*** DATASET ENTRIES ***
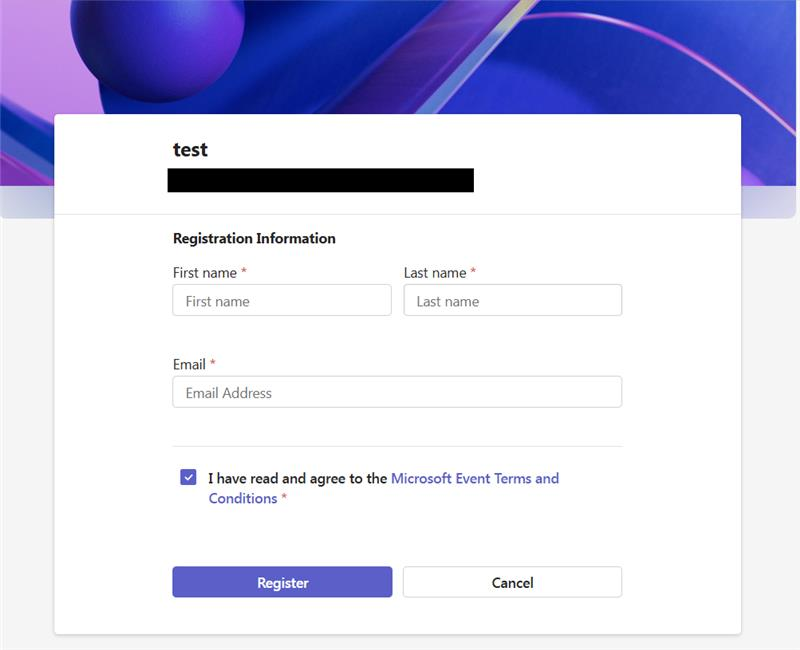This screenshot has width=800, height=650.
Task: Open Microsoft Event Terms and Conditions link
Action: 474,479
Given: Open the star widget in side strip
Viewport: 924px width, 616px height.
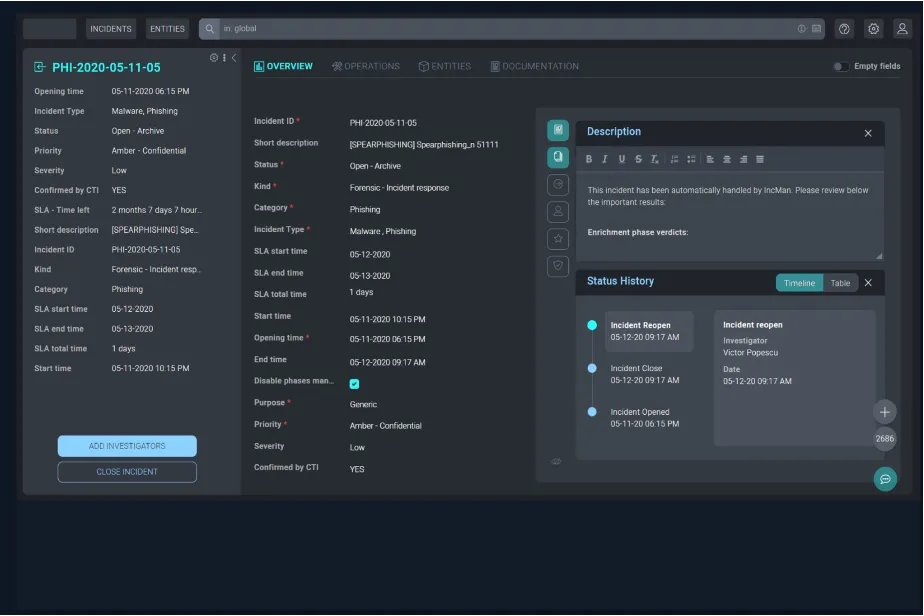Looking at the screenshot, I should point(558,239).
*** End of DATASET ENTRIES ***
**WORK TO COMPLETE**: Repeat exactly the lines from the one holding "Given: Open the star widget in side strip" through the last line of the entries, both included; the pictures do not belong in the copy.

**TASK ANSWER**:
Given: Open the star widget in side strip
Viewport: 924px width, 616px height.
Looking at the screenshot, I should point(558,239).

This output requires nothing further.